La presentación de Alejandro Fernández en el palenque de la Feria Internacional Ganadera de Querétaro volvió a reunir a miles de asistentes. Sin embargo, mientras el cantante cumplía con un espectáculo sólido y bien recibido, el resto del evento quedó envuelto en una serie de incidentes y señalamientos que han generado críticas generalizadas entre visitantes y ciudadanos.

Durante los días previos a la presentación del intérprete, autoridades estatales detectaron sitios web falsos que ofrecían boletos para el palenque, una estafa que replicaba la identidad visual del portal oficial y que derivó en múltiples alertas para evitar fraudes. Usuarios en redes denunciaron haber realizado pagos sin recibir entradas válidas, afectando principalmente a quienes buscaban ver al artista en uno de los conciertos más esperados del programa.

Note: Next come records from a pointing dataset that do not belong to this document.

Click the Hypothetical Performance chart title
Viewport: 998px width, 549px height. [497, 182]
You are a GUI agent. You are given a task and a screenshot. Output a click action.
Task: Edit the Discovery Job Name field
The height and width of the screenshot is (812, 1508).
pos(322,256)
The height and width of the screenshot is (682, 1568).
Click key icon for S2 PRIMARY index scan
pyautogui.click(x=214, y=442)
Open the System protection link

A esta problemática se sumó el reciente accidente registrado en un juego mecánico, que dejó a varias personas atrapadas durante más de 30 minutos debido a una falla en el sistema. Aunque no se reportaron lesionados de gravedad, el incidente encendió el debate sobre los protocolos de seguridad dentro del recinto y las revisiones previas a la apertura.

Los visitantes también han manifestado su inconformidad por precios elevados dentro de la feria, especialmente en áreas VIP, mesas de preferente y consumo básico de alimentos y bebidas. En redes sociales se multiplicaron las quejas con testimonios que califican los costos como “excesivos” y “no acordes a lo ofrecido”.

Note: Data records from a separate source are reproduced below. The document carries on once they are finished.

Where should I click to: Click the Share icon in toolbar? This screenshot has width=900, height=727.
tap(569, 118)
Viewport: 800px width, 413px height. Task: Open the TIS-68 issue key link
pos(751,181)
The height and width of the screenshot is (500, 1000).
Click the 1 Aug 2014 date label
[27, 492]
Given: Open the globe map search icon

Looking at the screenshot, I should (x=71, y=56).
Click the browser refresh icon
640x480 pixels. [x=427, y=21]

El tráfico en las inmediaciones del Ecocentro Expositor se convirtió igualmente en un punto de conflicto, con largos tiempos de espera, saturación en accesos y estacionamientos insuficientes para la afluencia registrada, lo que añadió tensión a la experiencia de asistencia.

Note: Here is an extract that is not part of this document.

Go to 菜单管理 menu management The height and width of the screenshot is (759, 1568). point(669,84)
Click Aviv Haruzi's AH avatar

En contraste, la actuación de Alejandro Fernández destacó como uno de los momentos mejor evaluados de la feria. No obstante, el balance general del evento quedó marcado por una sensación de desilusión entre quienes esperaban una edición más organizada y a la altura de la relevancia del cartel artístico.

Con estos señalamientos acumulados —fraudes, fallas, costos y logística deficiente— la Feria Internacional Ganadera de Querétaro enfrenta un periodo de escrutinio público en el que los aciertos del espectáculo no logran opacar los errores operativos que afectaron a miles de asistentes.